Poison sludge reaches the Danube
The toxic red sludge overflow from a Hungarian factory which destroyed three villages has reached the Danube, Europe's second-longest river.
As well as providing much of the country's drinking water, the river flows through Croatia, Serbia, Romania, Bulgaria, Ukraine and Moldova before emptying into the Black Sea.
The EU had feared an environmental catastrophe if the sludge, a waste product of making aluminium, contaminated the 1,775-mile long Danube.
It overflowed a reservoir on Monday and emptied into local streams that feed waterways connected to the Danube.
Those in Kolontar, 45 miles from the Danube and the closest town to the spill site, were swollen ochre red and villagers said they were empty of fish.
The sludge reached the western branch of the Danube early on Thursday. The Hungarian rescue agency did not discuss its possible toxic metal content but said its acidity had been reduced to the point where it was unlikely to cause further damage to the environment.

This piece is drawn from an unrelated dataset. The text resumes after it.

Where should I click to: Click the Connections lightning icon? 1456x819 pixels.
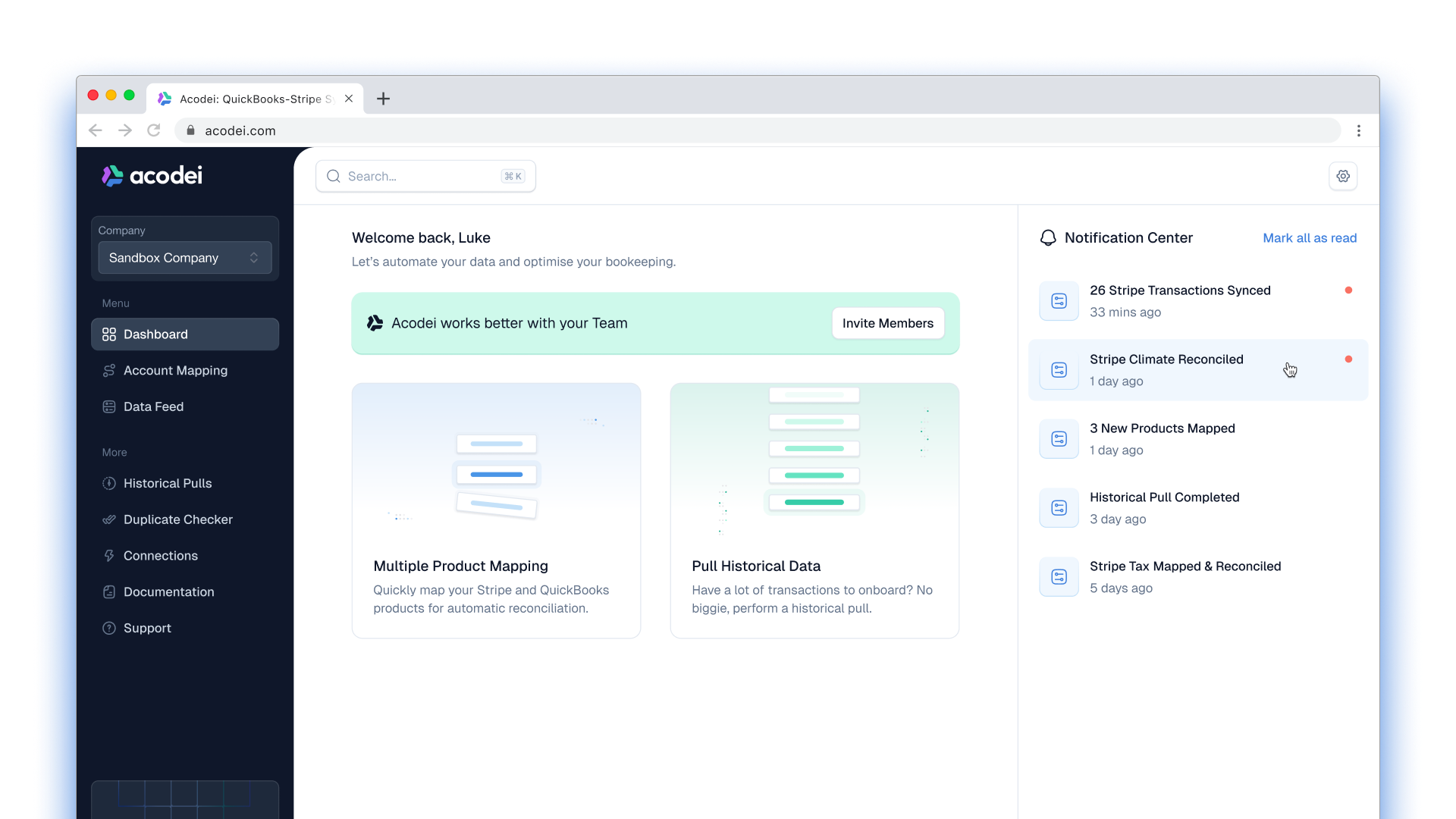(x=110, y=556)
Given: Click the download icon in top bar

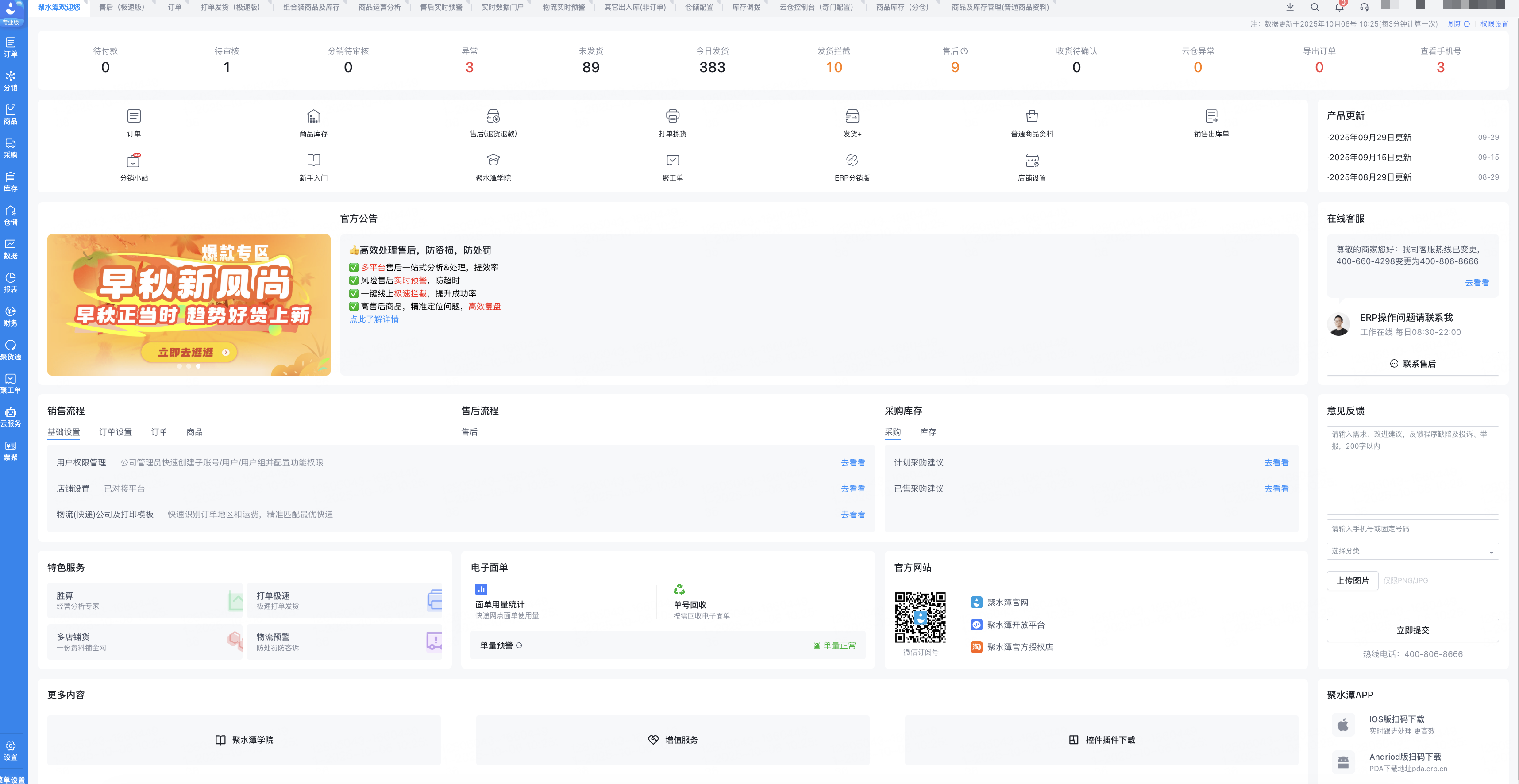Looking at the screenshot, I should click(x=1290, y=7).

It said the pH content, which had hit 13, was now under 10. Normal pH levels for surface water range from 6.5 to 8.5.
At the Croatian village of Batina, the first site after the Danube leaves Hungary, experts were taking water samples on Thursday which they will repeat. In Romania, the water was reported safe, with testing being carried out every three hours.
Hungarian Prime Minister Viktor Orban visited the three villages coated by the red sludge and declared the worst-hit area a write-off, saying he saw "no sense" in rebuilding in the same location.
Residents said the disaster had destroyed the whole community of 800 by making their land valueless, and angry villagers gathered outside the mayor's office.